▶ **WHAT THE TASK REQUIRES**: Below are records; extract exactly the lines from the one with "The height and width of the screenshot is (932, 938)." through the final line, including both, but drop the pictures.

(Beginning of PROVIDED DATA)

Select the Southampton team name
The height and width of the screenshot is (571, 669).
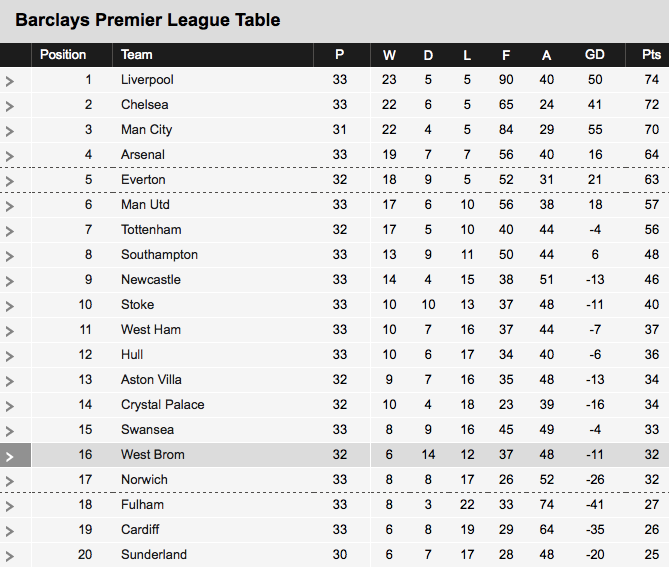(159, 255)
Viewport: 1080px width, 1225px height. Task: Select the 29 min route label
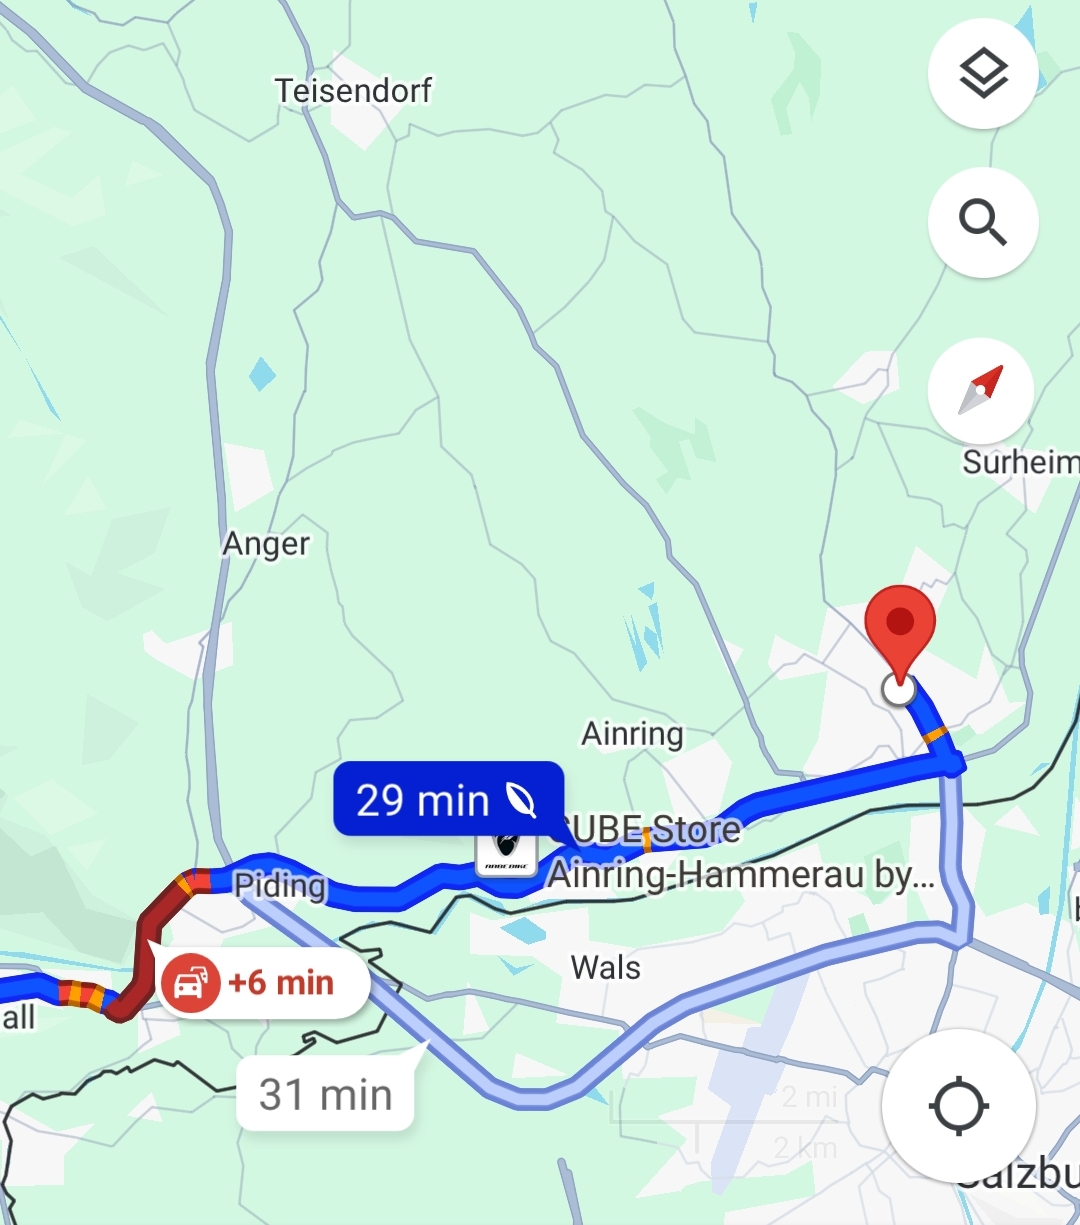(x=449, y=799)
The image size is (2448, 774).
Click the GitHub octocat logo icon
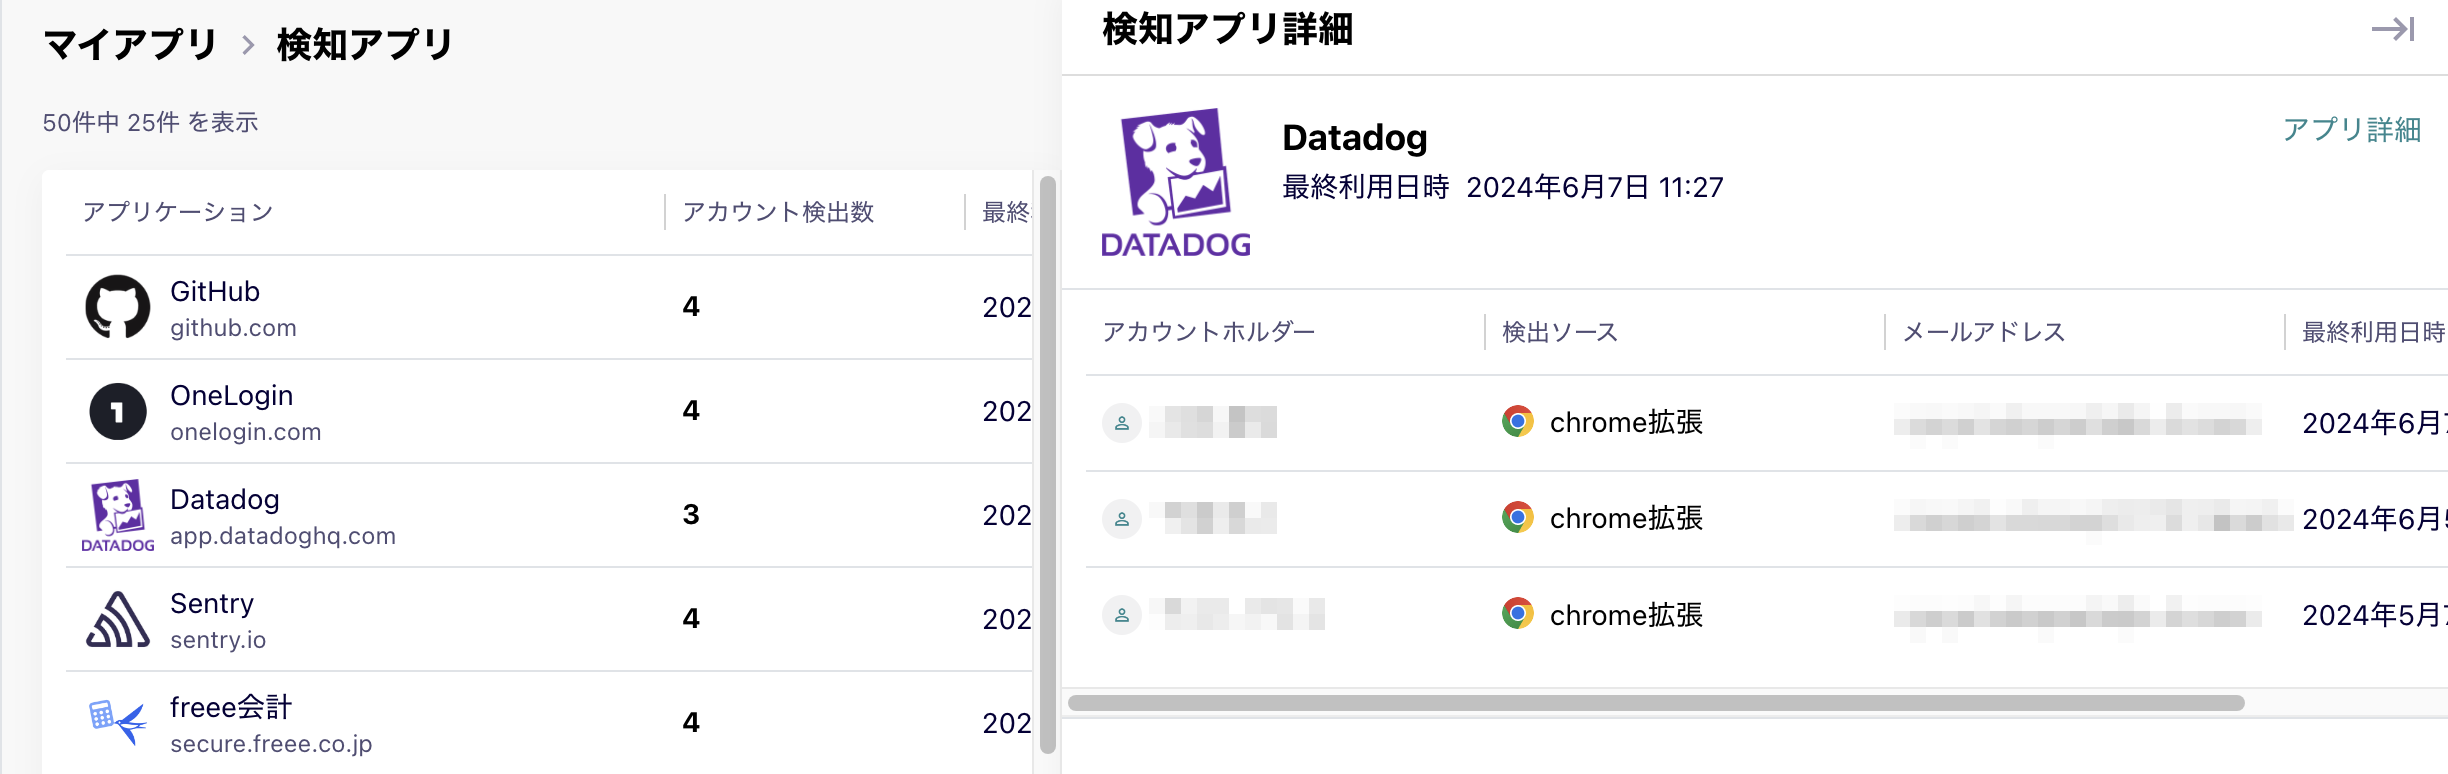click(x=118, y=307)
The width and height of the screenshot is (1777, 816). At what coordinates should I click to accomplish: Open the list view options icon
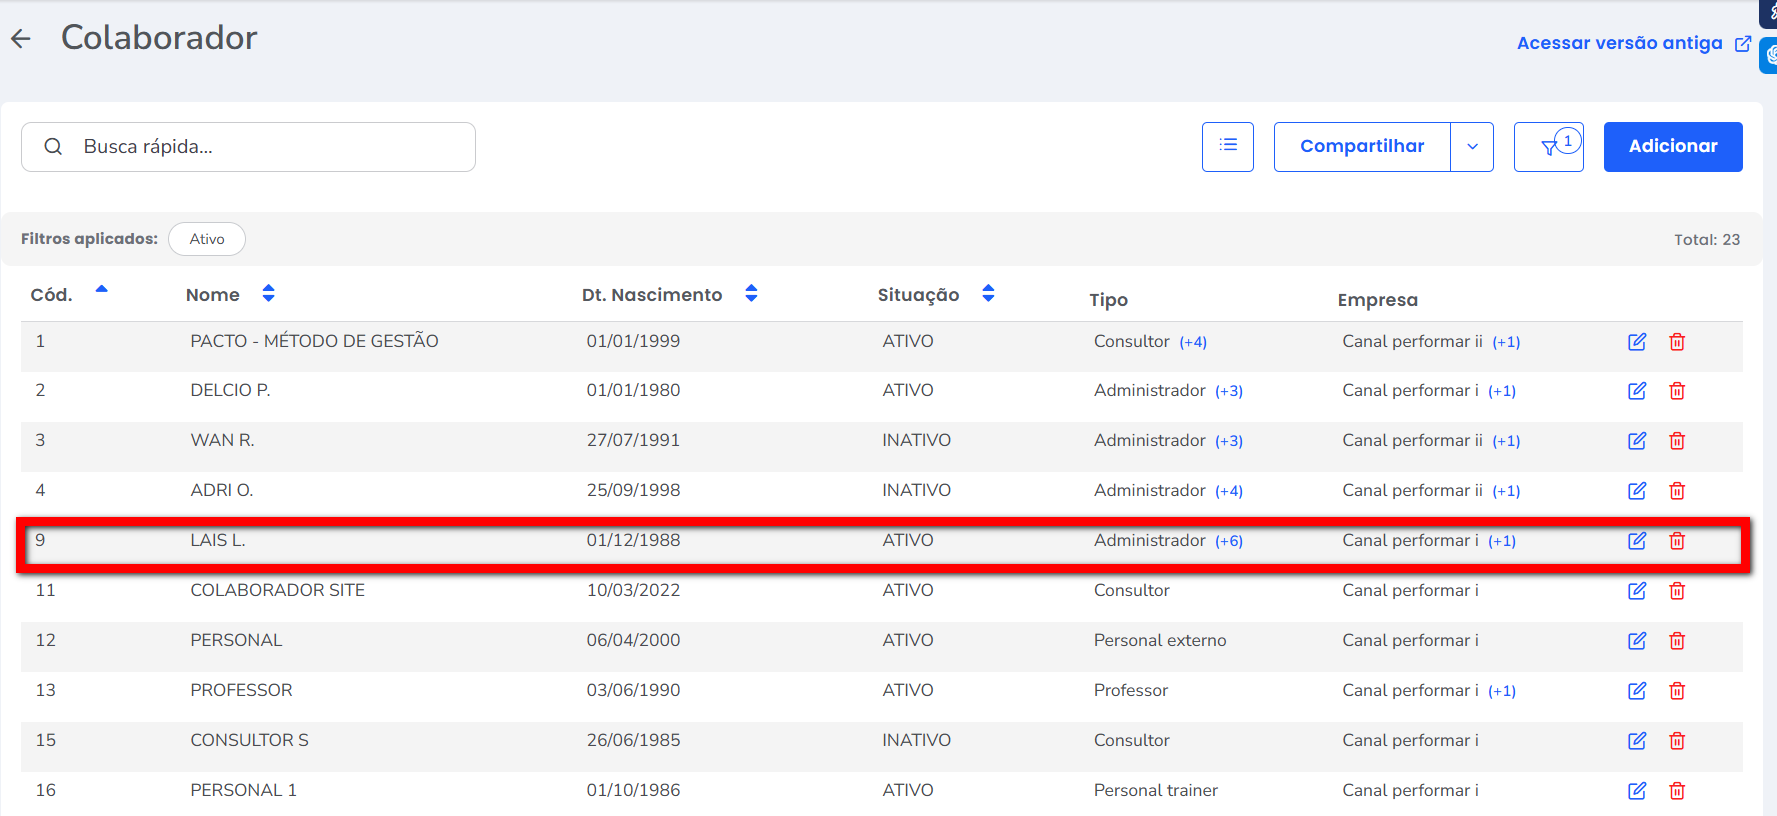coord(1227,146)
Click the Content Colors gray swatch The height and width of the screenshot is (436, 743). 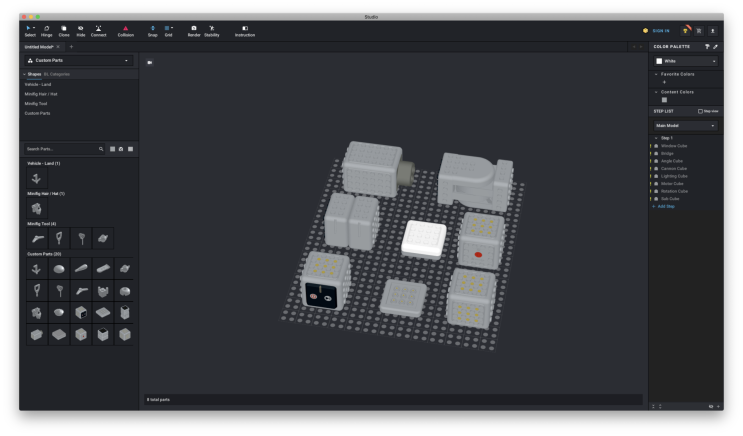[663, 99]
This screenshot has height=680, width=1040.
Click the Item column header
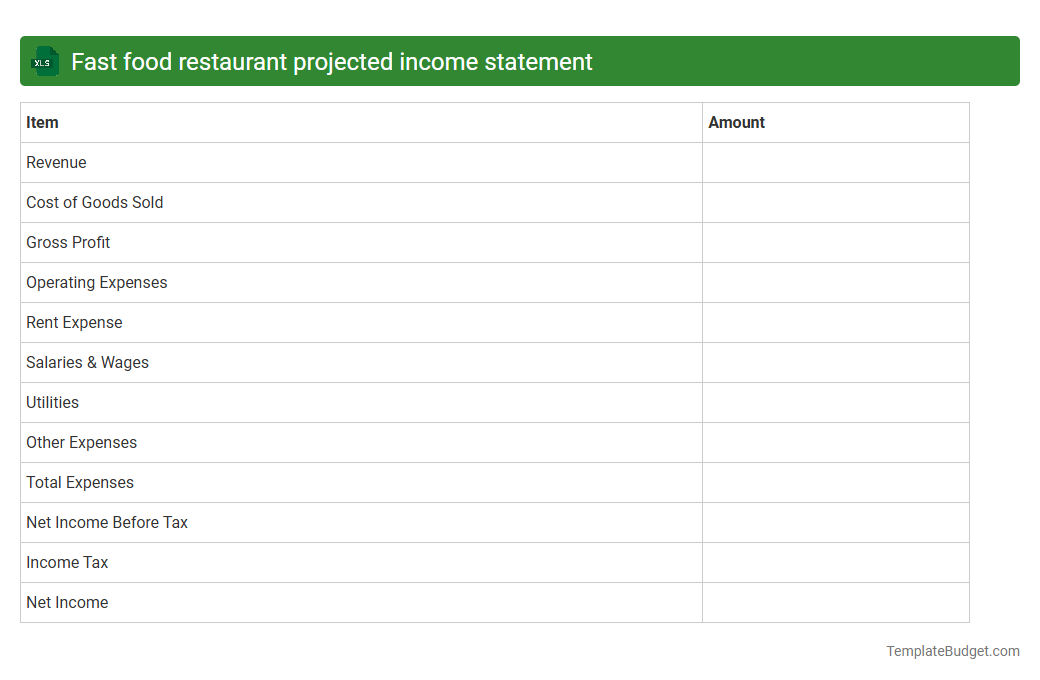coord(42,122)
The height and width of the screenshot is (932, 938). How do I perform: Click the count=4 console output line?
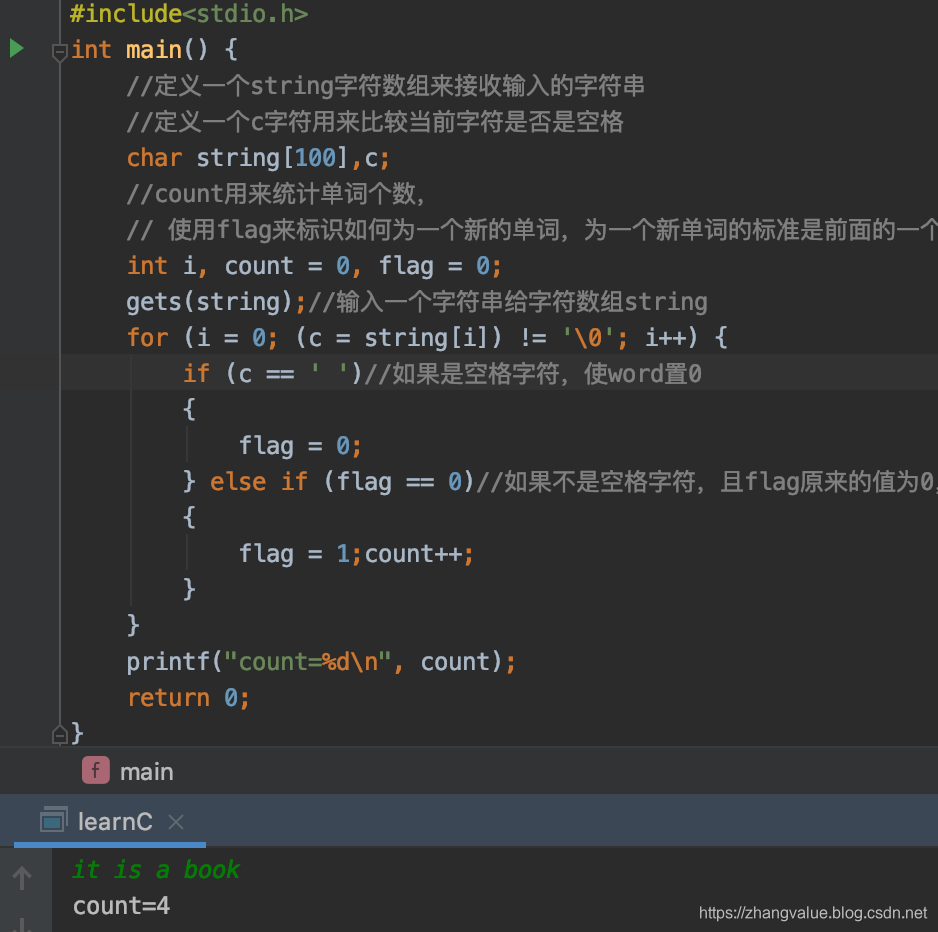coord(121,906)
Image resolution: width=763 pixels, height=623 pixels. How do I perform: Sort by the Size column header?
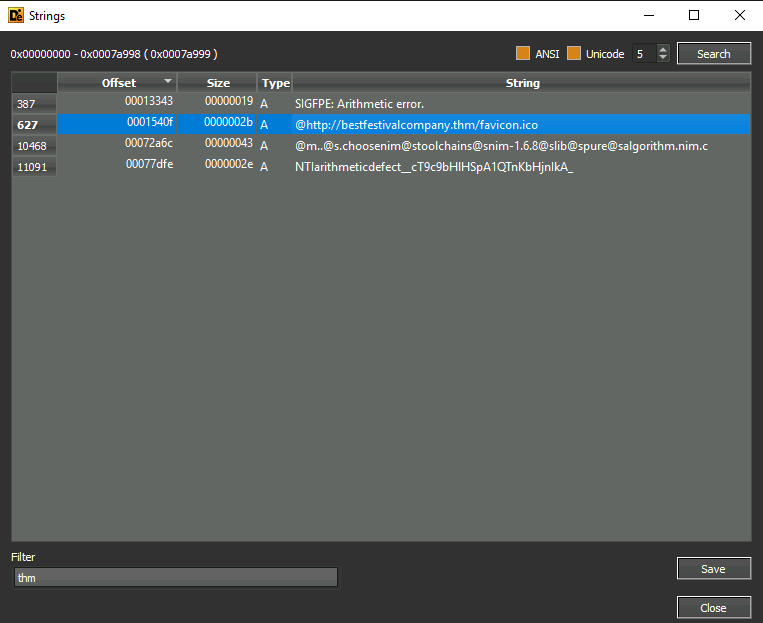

(End of PROVIDED DATA)

▶ **ANSWER TO THE EXERCISE**:
The height and width of the screenshot is (932, 938). How do I perform: Click the count=4 console output line?
coord(121,906)
Image resolution: width=763 pixels, height=623 pixels. How do I perform: Sort by the Size column header?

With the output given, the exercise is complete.